Who else was there to show but Chris? I had him to thank for meeting my girl anyway. We’d gone through everything together: met as freshmen in college at Boulder, got our MBAs at UC Denver, and worked together at our first jobs out of school. He thought he knew my type, so he hooked me up with Heather after a blind date with her didn’t pan out on his end. He said he wasn’t interested in her demure sweetness.

Lucky me. I loved to charm, and she soaked up every bit of my cheesy worship. Two years was long enough to know I wanted her forever. She deserved an extravagant, ridiculous, over-the-top proposal and with both of us pushing thirty, I was ready to kickstart the next chapter of my life.

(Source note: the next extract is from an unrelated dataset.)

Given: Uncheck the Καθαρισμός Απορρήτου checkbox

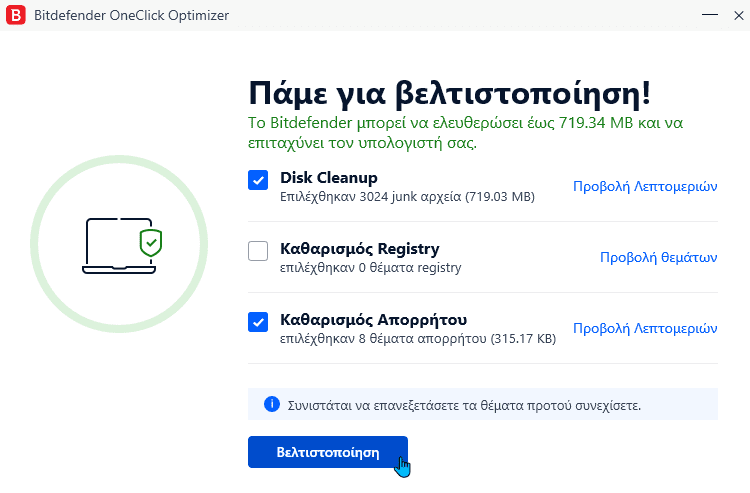Looking at the screenshot, I should (258, 322).
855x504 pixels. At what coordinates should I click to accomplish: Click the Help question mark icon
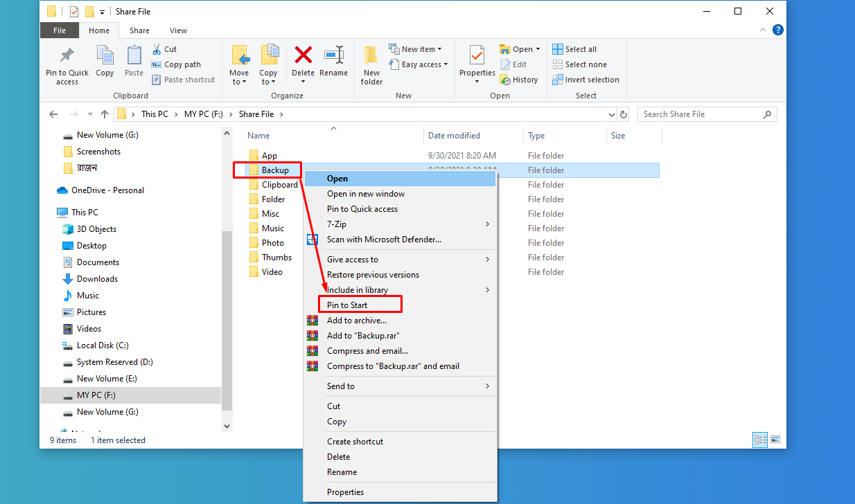click(x=777, y=30)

Chris would temper my excitement and talk me down. He’d give me a beer and laugh about how he couldn’t imagine only picking one woman for the rest of his life, and I’d counter by saying how grateful I was that I’d been picked at all. Predictable? Sure, but he’d be happy for me in the end, like he always was. My biggest problem would be convincing him not to do something too crazy as my best man.

I found my car in the parking lot and drove the ten minutes to Chris’s place, cursing every red light for making me wait longer. My fingers drummed on the steering wheel out of rhythm with the radio. Should I get down on one knee for him? Shit, he’d love that. My heart rushed like I was about to jump off a bridge when I turned down his street and finally parked.

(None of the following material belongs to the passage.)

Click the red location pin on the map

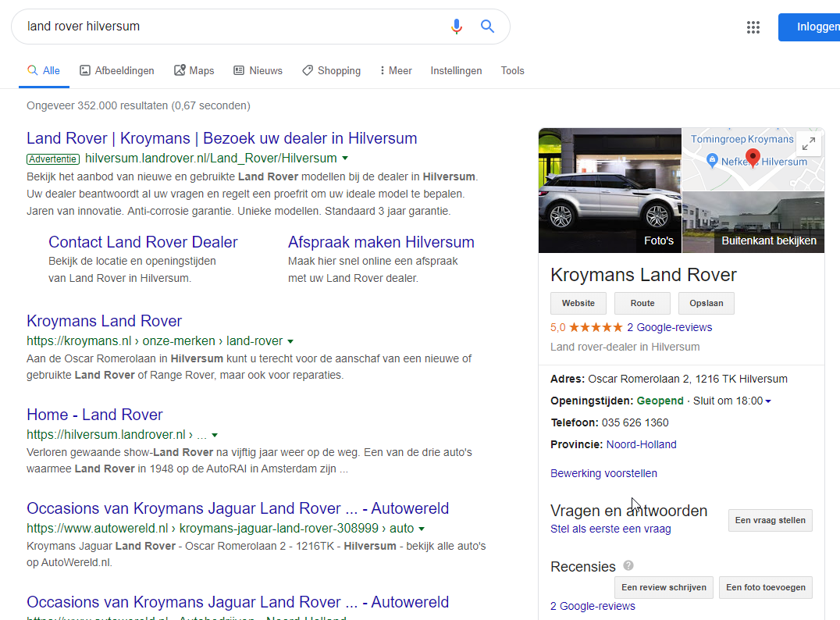(x=753, y=158)
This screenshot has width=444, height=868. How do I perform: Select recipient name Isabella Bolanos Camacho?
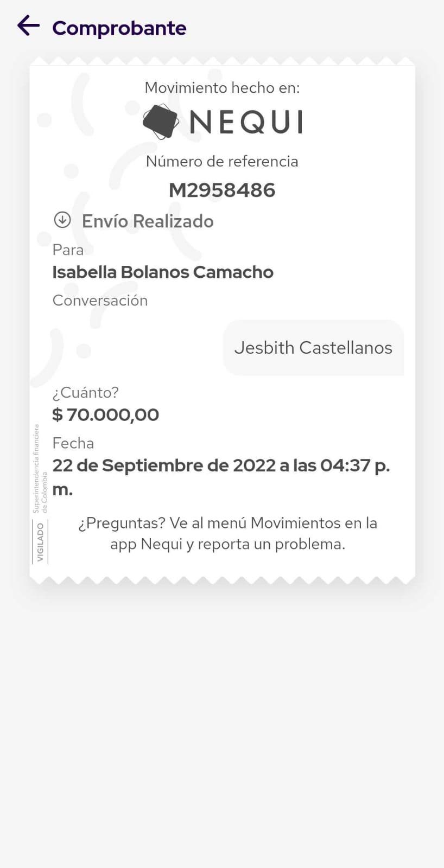(x=163, y=272)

I took a deep breath to slow my pulse. “Chris, sweetheart, love of my life, will you marry me?” Chuckling, I pulled out the black velvet box and admired the prominent diamond surrounded by smaller sparkles one last time. I wasn’t a big fan of the round cut, but that’s what Heather wanted. This was all about her. All for her, the girl I loved. I imagined she’d chime with anxious laughter to see how I’d picked the one she described last year when I casually asked what her fantasy was.

I stepped out with a whistle and tossed my keys in the air while pocketing the ring box again. My fingers absently fumbled around my key fob to lock the car as I walked up Chris’s driveway, but something down the street beeped at the same moment I pressed the button instead of my Subi’s mid-pitch horn.

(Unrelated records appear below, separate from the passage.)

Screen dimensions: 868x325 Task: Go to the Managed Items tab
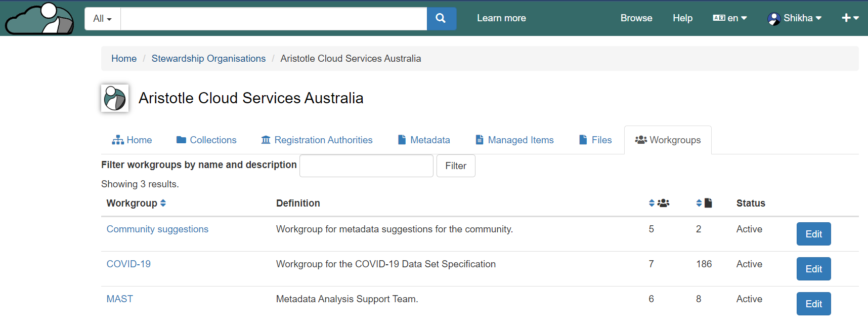pos(514,140)
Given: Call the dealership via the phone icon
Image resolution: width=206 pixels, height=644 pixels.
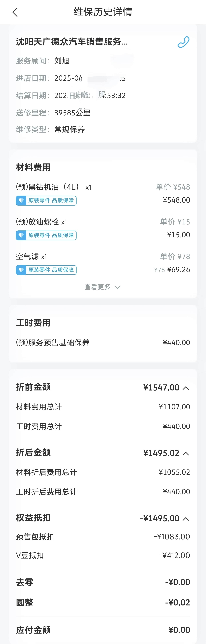Looking at the screenshot, I should pyautogui.click(x=183, y=42).
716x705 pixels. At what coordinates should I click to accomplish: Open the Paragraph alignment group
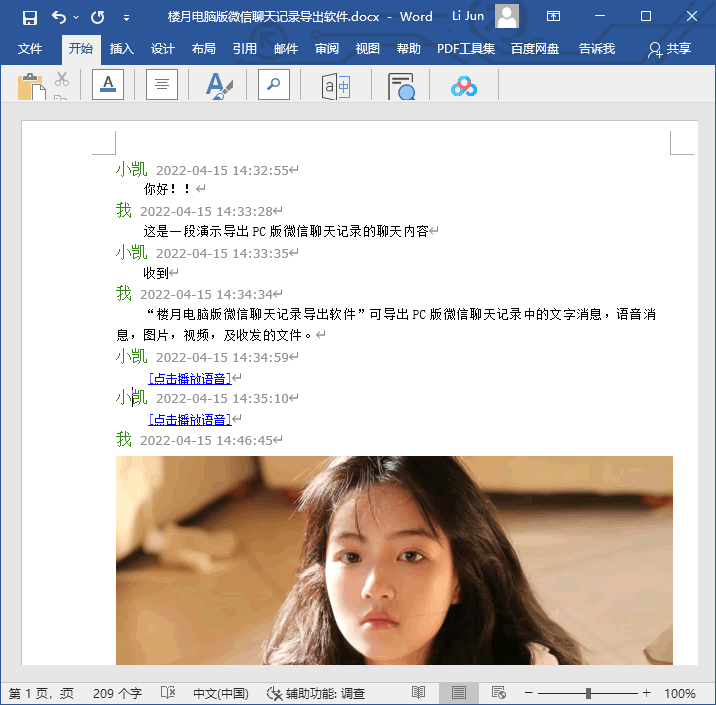(161, 85)
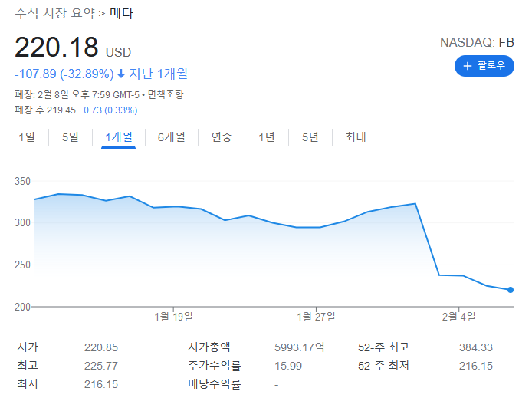Click the 팔로우 button with plus icon
532x398 pixels.
pyautogui.click(x=484, y=66)
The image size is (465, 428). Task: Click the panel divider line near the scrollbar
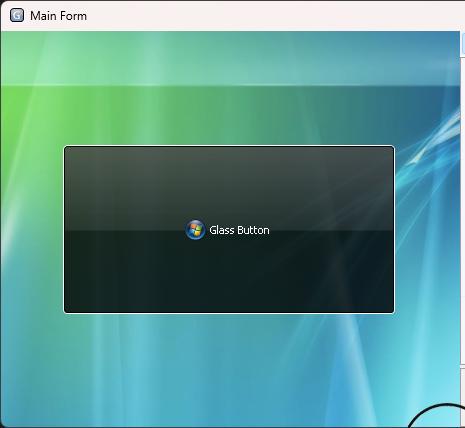[463, 368]
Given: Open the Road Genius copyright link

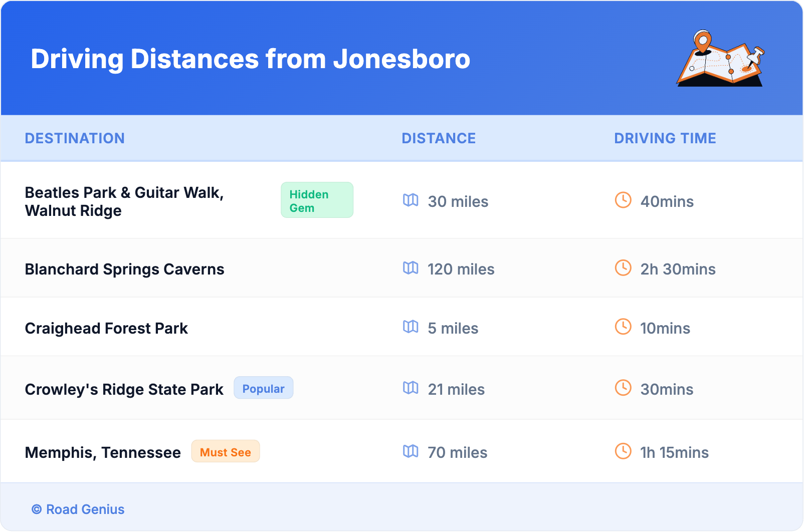Looking at the screenshot, I should (x=78, y=509).
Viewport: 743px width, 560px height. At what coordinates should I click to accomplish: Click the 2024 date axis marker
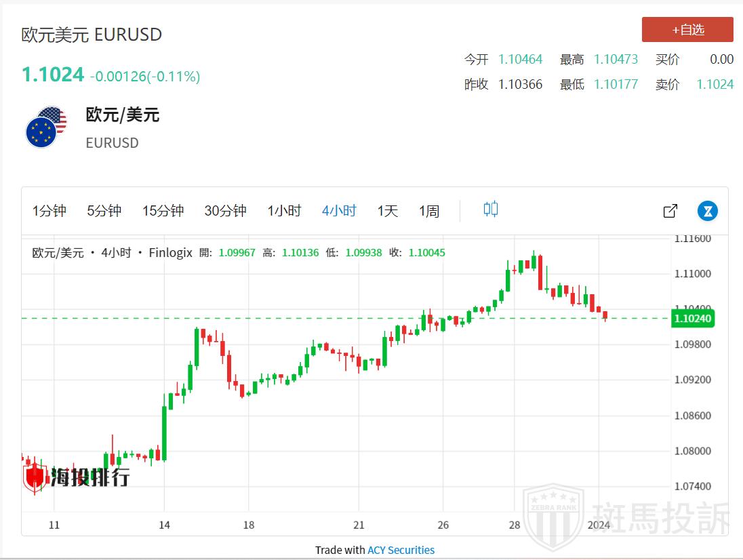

My brow furrowed and I did it again. Boop-beep. The extra key fob to Heather’s Nissan wasn’t too unlike mine, and I often got them mixed up. I pressed her button instead of my own. Horror in my hand.

I turned and did it a third time. The lights on her maroon sedan flashed from halfway down the other side of the street. Chris’s silver Buick sat at the top of his driveway, as it always did.

My mouth watered. I wanted to puke. Almost did. What the hell was she doing here?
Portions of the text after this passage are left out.